** TASK PROMPT **
Copy exactly, please, the lines of the data from its start through the line containing "566x412 pixels.".

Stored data
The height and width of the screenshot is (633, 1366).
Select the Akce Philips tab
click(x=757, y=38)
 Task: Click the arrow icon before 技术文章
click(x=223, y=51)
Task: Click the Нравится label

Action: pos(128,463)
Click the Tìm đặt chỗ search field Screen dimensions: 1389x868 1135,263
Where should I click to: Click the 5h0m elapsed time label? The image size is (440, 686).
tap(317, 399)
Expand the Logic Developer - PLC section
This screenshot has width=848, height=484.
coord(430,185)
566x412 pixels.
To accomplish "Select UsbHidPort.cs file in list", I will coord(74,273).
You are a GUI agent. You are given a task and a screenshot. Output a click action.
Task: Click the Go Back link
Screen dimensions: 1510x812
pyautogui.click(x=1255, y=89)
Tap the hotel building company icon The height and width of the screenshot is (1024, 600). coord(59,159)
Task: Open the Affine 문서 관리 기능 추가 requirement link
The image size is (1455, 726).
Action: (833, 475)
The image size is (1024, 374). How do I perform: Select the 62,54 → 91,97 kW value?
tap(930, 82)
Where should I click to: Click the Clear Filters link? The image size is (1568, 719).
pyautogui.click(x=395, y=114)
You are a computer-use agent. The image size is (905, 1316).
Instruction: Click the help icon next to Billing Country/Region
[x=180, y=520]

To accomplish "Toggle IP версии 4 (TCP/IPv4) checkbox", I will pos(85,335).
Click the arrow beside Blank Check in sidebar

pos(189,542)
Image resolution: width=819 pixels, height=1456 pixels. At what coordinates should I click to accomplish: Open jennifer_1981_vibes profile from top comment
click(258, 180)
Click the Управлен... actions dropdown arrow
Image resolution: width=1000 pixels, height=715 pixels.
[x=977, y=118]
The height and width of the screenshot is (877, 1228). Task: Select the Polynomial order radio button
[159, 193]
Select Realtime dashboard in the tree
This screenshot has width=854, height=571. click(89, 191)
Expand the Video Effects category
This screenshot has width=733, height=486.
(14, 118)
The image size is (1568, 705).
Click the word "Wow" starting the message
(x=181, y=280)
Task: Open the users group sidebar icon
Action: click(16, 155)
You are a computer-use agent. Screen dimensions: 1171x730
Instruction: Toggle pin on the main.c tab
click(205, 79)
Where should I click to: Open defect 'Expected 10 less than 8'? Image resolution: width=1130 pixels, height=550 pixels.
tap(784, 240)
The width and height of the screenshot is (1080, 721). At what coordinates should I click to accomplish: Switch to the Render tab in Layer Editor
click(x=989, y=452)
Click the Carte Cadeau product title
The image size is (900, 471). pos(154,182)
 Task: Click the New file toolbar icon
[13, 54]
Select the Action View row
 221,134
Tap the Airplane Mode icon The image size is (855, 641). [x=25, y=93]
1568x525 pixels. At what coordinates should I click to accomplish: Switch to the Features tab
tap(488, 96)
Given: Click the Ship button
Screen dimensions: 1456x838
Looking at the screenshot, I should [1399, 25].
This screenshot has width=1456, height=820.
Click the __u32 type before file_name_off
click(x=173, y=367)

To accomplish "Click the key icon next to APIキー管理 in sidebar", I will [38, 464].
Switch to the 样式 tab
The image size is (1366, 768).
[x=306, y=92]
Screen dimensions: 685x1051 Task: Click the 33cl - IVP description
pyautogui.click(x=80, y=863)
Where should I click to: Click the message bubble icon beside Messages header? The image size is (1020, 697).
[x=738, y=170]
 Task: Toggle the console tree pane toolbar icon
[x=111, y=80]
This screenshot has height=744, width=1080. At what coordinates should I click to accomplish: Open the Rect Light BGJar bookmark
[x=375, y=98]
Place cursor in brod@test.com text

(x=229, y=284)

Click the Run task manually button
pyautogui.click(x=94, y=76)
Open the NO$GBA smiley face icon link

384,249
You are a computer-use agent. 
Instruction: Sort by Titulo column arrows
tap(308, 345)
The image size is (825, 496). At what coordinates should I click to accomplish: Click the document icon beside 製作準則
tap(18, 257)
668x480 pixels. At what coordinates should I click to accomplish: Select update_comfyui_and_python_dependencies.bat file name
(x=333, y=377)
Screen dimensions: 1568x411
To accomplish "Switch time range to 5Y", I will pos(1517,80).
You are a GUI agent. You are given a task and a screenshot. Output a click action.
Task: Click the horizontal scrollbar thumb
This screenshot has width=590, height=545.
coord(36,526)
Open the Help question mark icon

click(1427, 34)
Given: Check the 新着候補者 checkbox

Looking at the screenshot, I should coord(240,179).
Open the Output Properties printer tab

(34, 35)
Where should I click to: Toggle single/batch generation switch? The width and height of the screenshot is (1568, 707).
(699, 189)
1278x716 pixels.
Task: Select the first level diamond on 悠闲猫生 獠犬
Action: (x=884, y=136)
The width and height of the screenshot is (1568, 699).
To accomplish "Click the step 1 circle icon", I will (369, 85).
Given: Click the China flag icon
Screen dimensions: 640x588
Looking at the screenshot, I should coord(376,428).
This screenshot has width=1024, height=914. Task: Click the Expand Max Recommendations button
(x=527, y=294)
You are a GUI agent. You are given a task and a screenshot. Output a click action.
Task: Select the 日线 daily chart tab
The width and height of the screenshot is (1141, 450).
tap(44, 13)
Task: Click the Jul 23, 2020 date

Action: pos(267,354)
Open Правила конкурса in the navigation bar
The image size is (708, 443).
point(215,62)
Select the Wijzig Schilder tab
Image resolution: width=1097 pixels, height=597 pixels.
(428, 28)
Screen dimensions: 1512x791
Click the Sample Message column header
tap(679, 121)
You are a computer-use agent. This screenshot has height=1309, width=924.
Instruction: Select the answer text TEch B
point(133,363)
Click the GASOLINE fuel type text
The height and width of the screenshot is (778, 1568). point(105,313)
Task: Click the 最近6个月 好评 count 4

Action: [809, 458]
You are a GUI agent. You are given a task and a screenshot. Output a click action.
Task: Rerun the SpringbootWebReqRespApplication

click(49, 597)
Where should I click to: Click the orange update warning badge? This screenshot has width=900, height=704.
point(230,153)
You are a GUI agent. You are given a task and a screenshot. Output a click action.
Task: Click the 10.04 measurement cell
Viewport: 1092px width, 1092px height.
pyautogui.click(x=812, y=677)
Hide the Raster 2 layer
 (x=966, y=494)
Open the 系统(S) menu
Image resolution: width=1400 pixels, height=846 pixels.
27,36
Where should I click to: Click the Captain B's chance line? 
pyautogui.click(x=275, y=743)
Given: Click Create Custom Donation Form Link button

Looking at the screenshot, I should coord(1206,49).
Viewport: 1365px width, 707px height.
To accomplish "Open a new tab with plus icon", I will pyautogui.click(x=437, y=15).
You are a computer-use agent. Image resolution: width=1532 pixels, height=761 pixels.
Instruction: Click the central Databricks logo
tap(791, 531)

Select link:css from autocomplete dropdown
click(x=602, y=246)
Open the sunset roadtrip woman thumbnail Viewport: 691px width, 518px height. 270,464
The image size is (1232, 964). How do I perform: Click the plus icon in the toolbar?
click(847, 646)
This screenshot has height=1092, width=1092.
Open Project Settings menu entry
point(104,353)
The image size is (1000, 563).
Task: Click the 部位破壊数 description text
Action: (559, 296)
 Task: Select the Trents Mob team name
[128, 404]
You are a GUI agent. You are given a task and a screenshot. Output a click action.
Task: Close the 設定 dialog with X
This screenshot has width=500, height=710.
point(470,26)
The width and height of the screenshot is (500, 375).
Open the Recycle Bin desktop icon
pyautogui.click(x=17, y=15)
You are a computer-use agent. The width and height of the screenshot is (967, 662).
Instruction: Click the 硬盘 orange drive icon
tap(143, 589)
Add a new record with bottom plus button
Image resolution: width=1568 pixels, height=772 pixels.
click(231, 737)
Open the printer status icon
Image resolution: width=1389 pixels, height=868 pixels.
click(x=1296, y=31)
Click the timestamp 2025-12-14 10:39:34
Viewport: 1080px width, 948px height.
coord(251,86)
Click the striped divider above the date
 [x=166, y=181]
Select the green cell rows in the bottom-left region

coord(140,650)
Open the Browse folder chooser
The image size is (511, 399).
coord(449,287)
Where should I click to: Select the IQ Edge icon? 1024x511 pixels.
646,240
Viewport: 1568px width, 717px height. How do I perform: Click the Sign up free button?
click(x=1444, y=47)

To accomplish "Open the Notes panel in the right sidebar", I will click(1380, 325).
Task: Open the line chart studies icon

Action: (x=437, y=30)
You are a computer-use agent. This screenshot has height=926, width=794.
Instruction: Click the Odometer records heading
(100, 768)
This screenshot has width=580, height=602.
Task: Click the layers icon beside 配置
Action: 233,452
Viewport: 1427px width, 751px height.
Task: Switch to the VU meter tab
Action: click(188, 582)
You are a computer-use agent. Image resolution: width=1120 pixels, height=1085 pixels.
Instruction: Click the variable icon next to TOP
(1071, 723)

** RESULT OF THE TASK **
The height and width of the screenshot is (633, 1366).
Select the Akce Philips tab
click(x=757, y=38)
 Task: Click the arrow icon before 技术文章
click(x=223, y=51)
Task: Click the Нравится label

Action: pos(128,463)
Click the Tìm đặt chỗ search field Screen dimensions: 1389x868 1135,263
Where should I click to: Click the 5h0m elapsed time label? The image size is (440, 686).
tap(317, 399)
Expand the Logic Developer - PLC section
This screenshot has width=848, height=484.
coord(430,185)
566x412 pixels.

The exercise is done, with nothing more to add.